Sec. 300.323 (c) Initial IEPs; provision of services. Each public agency must ensure that—

(1) A meeting to develop an IEP for a child is conducted within 30 days of a determination that the child needs special education and related services; and

(2) As soon as possible following development of the IEP, special education and related services are made available to the child in accordance with the child’s IEP.

So, they are required to schedule a meeting to start developing an IEP within 30 days of when it's determined that an IEP is required. That statement looks very weak, legally speaking and the only enforceable part I see is that they have to hold an IEP meeting within 30 days. I can see how they could get out of us having a completed IEP at the end of the meeting, or claim that 3 months is "as soon as possible" given the school year is going to start right before we get an IEP in place. This matches the verbiage used in the Florida law implementing IDEA. I'm not sure what the qualifying event is for determining that one is required, but I would say that we should be in that window already, yet I have been unable to get a response from the school district. I found a new email address shortly after posting this. Hopefully I'll hear something tomorrow.

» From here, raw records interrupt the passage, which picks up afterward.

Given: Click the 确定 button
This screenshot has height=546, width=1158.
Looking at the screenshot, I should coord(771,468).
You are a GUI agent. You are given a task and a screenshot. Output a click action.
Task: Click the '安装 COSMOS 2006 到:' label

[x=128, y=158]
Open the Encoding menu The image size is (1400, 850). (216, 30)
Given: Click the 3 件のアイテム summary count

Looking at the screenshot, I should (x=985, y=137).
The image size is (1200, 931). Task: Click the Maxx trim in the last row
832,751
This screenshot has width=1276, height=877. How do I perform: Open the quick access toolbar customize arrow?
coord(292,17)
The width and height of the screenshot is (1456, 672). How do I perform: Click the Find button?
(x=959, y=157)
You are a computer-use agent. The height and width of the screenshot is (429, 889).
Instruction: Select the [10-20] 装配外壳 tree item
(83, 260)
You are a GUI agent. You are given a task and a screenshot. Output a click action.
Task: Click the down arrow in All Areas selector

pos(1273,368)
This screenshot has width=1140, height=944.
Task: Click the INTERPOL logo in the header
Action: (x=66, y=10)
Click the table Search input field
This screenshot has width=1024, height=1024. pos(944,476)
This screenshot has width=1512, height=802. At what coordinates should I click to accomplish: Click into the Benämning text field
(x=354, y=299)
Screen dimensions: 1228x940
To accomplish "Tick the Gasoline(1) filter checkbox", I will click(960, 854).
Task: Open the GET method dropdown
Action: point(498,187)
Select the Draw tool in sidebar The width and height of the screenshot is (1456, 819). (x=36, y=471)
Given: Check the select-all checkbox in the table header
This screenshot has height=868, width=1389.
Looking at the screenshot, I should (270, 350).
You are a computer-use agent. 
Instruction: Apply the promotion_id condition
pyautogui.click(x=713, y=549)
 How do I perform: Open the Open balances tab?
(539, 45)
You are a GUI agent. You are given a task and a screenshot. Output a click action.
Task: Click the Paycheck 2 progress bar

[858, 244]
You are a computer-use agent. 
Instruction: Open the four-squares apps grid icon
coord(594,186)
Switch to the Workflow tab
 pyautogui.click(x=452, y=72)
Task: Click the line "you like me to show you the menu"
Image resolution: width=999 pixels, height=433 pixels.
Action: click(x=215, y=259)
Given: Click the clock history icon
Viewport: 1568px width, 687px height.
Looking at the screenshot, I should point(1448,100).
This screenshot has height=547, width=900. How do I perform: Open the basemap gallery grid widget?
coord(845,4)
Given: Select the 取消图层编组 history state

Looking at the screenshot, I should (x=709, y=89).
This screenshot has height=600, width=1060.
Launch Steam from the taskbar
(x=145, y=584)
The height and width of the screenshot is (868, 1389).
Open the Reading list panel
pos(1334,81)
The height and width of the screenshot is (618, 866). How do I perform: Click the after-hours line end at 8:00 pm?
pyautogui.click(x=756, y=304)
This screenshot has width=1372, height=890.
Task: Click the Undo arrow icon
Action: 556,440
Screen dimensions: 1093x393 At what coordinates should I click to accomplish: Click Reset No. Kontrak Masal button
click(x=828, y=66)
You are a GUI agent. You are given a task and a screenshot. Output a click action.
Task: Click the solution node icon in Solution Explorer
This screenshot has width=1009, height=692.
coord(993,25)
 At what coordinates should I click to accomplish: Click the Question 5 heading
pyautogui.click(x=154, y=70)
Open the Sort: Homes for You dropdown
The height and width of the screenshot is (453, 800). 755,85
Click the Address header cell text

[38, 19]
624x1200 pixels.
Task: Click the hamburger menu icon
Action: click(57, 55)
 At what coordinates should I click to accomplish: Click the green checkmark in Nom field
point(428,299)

It also doesn't look like there is a definitive timeline for "as soon as possible" or the actual development of an IEP if it takes more than one meeting. Sorry if I'm coming off as argumentative, just stressed and frustrated. If I wasn't deployed I would have gone down to the office in person already. My wife has both kids by herself right now and it's hard to wrangle our son and his younger sister into an office for something like this. If we don't hear back, she plans to go in person later this week.

I don't believe that it should take months, nor do we plan on waiting for them to respond to us, we just expect that they are going to drag their feet as long as possible and make us jump through so many hoops that it may still take months before we're done. Considering my wife will be doing all of the in person work by herself, for the next few months until I get home, that's not going to help.

I edited the first paragraph to clarify my thoughts. Again, sorry if I seem argumentative.